- [What to work on] Continue the mailing-list reply on why libraries get written in C rather than in functional languages, starting right after its last sentence.

**** Excerpted passage

[erlang-questions] Erlang and the learning curve

Attila Rajmund Nohl attila.r.nohl@REDACTED
Wed Jan 5 15:59:56 CET 2011


2011/1/5, Morten Krogh <mk@REDACTED>:
[...]
> Why aren't many of these libraries written in functional languages to
> start with? Why hasn't the higher productivity in
> functional languages led to all those libraries being available in
> functional languages. Why is it more important for Erlang to interface
> with C, C++, Java etc than with Haskell, Lisp, Ocaml. Same question for
> them. Does Haskell care about interfacing with Erlang to get libraries?
> Functional languages are old, there have been many functional
> programmers, functional programmers are often very very skilled. Where
> are all those libraries
> that the imperative world doesn't have?

Writing a library is much harder than writing an application. Also
less rewarding. The software developers are very rarely tasked to
"create a library", they are paid to create an application that can be
sold. Because the "time to market" is a very important factor, it's
understandable that the fast "create a wrapper over existing code" is
chosen instead of "reimplement all that stuff from scratch", when some
functionality is necessary. Also don't forget that some of the
existing C libraries are out there for 10-20-30 years, which means
10-20-30 years of testing - it will take a good while for the new
Erlang library to reach the same level of maturity, especially that
there are much fewer users out there.

********
**** Extracted entries

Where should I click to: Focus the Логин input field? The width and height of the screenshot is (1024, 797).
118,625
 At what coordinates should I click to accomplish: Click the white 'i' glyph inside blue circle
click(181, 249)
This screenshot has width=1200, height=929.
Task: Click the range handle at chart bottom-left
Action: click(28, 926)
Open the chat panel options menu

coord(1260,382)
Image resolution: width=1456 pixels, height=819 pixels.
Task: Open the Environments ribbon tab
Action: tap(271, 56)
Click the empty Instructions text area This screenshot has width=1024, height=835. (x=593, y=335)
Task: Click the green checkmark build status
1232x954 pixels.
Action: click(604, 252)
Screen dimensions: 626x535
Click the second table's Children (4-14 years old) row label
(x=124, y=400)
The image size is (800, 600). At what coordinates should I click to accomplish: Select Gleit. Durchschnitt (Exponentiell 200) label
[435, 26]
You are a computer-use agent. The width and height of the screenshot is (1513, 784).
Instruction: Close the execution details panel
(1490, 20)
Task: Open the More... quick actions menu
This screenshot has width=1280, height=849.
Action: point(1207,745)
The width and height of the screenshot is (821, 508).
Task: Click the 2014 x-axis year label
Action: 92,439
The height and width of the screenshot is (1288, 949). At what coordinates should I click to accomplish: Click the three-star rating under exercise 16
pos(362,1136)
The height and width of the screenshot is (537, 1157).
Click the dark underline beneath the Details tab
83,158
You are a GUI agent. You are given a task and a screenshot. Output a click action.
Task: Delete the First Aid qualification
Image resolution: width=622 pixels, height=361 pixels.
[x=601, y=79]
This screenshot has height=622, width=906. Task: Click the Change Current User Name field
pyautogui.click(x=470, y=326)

********

- [Answer to this task]
Also there's the fact that C is the lingua franca of today's
computing. Virtually every platform has a C compiler, so if you want
to create a library that can be used on many platforms, C is the way
to go. For this reason every other language has bindings for C to make
these libraries available.

[...]
> C is much more productive than assembler, and the speed loss in C is not
> that big.
> All higher level languages after C, are not that much more productive
> than C, or they lose a lot of performance. C hit a sweet spot.
> Some day, there will be a higher level language that displaces C, sure,
> but when?

For the applications I think it already happened a decade ago. The
whole web-based stuff is Java/PHP/JavaScript/Perl/Erlang/Ruby/etc. On
Linux the whole KDE is written in C++, the iPhone applications are
written in Objective-C, the Android applications in a Java-dialect,
etc. The C holdouts are low-level stuff (e.g. systemd for Linux - it
needs to run without a VM) or code that needs good portability between
UNIXes.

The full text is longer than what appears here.